In its motion, the City contends that judgment must be entered in its favor because the evidence at trial demonstrated that no Fourth Amendment "seizure" occurred. In ruling on this motion, the court must apply the same standard applicable to a motion for summary judgment. That is, the motion must be denied unless, viewing the evidence in the light most favorable to the plaintiffs, no reasonable jury could have found liability on the part of the City. See Lightning Lube, Inc. v. Witco Corp., 4 F.3d 1153, 1166 (3d Cir. 1993).

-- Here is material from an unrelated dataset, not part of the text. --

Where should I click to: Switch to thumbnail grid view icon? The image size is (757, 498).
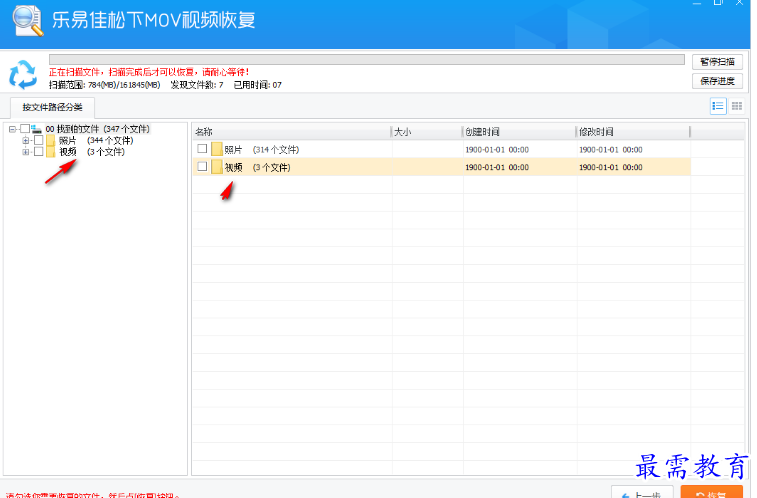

The City argues that none of the plaintiffs was "seized" because the explosive device and the subsequent fire were not instrumentalities employed to effectuate a "seizure." As the City puts it, in its memorandum submitted in support of its motion for judgment as a matter of law, no seizure occurred because "neither the explosive device nor the fire were intentionally applied by the police against the Plaintiffs as a means of stopping them, nor were they designed to make the Plaintiffs choose between capture or death by fire." City Memorandum at 7. The City also argues that, even if Ramona Africa and Frank Africa can be said to have been "seized," John Africa was not "seized" because, unlike Ramona Africa and Frank Africa, John Africa was not the subject of an arrest warrant and therefore was not a target of the police activities of May 13, 1985. According to the City, "a 'seizure' under the Fourth Amendment may be found only if the plaintiff was the intended object of police pursuit or force." Id. at 4. Because, viewed in the light of the evidence presented at trial, neither of these arguments comports with governing Fourth Amendment jurisprudence, the City's motion will be denied.

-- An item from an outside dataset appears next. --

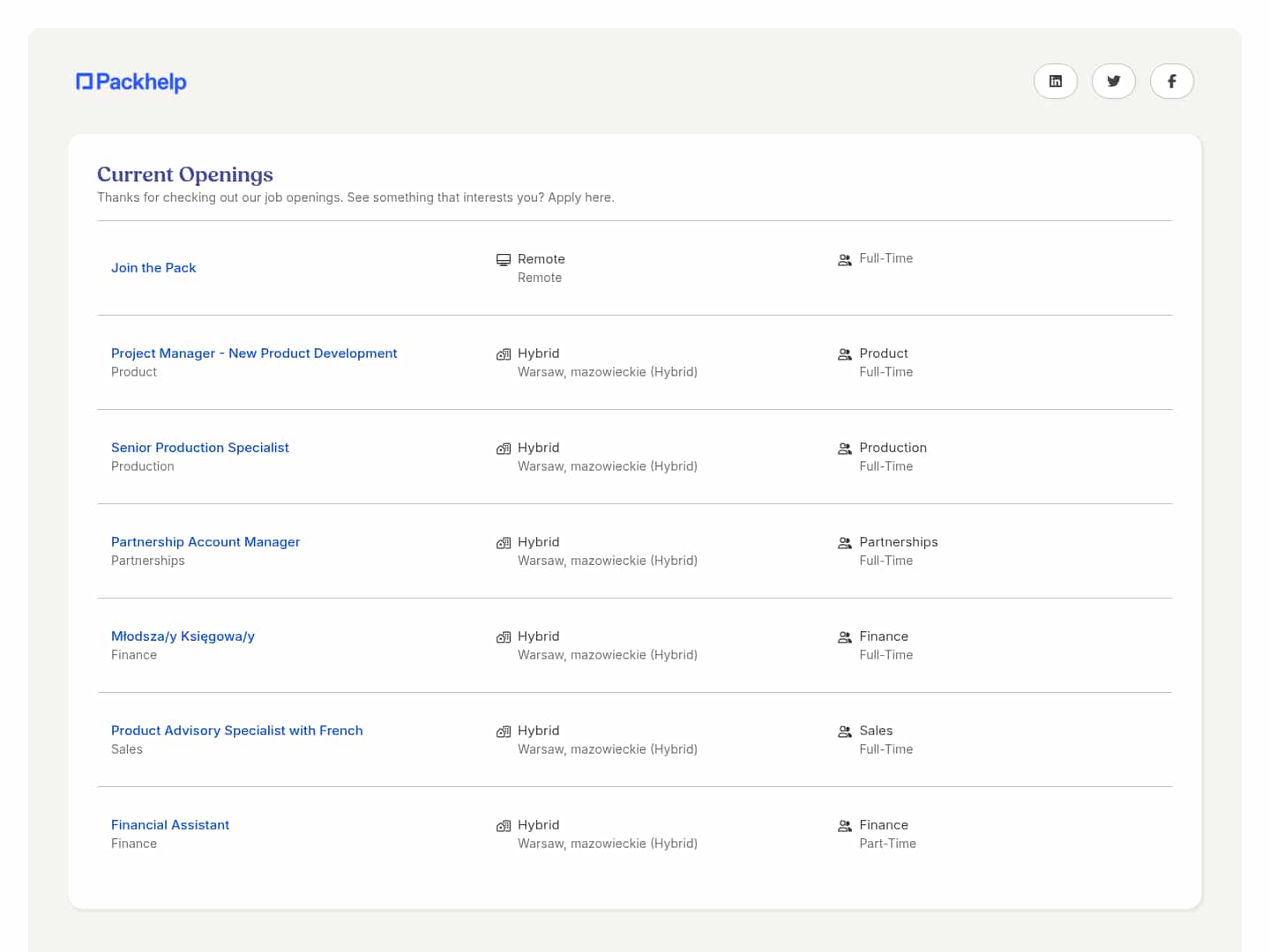Click the hybrid building icon for Młodsza/y Księgowa/y

[x=504, y=637]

A. Whether the Explosive Device and the Subsequent Fire Were "Means Intentionally Applied" by the City in Order to Effectuate a "Seizure"
In Brower v. County of Inyo, 489 U.S. 593, 597, 103 L. Ed. 2d 628, 109 S. Ct. 1378 (1989), the Supreme Court stated that a "seizure," within the meaning of the Fourth Amendment, occurs "when there is a governmental termination of freedom of movement through means intentionally applied " (emphasis in original). Brower arose following a high-speed chase in which the crime suspect was killed by crashing into a police roadblock. The suspect's estate brought a claim against the police officers, alleging that the use of the roadblock was unreasonable and violated the Fourth Amendment. The Supreme Court held that a seizure occurred if the roadblock was intentionally applied in order to bring the suspect into custody. In so holding, the Court stated:
Nor do we think it possible, in determining whether there has been a seizure in a case such as this, to distinguish between a roadblock that is designed to give the oncoming driver the option of a voluntary stop (e.g., one at the end of a long straightaway), and a roadblock that is designed precisely to produce a collision (e.g., one located just around a bend). In determining whether the means that terminates the freedom of movement is the very means that the government intended we cannot draw too fine a line, or we will be driven to saying that one is not seized who has been stopped by the accidental discharge of a gun with which he was meant only to be bludgeoned, or by a bullet in the heart that was meant only for the leg. We think it enough for a seizure that a person be stopped by the very instrumentality set in motion or put in place in order to achieve that result.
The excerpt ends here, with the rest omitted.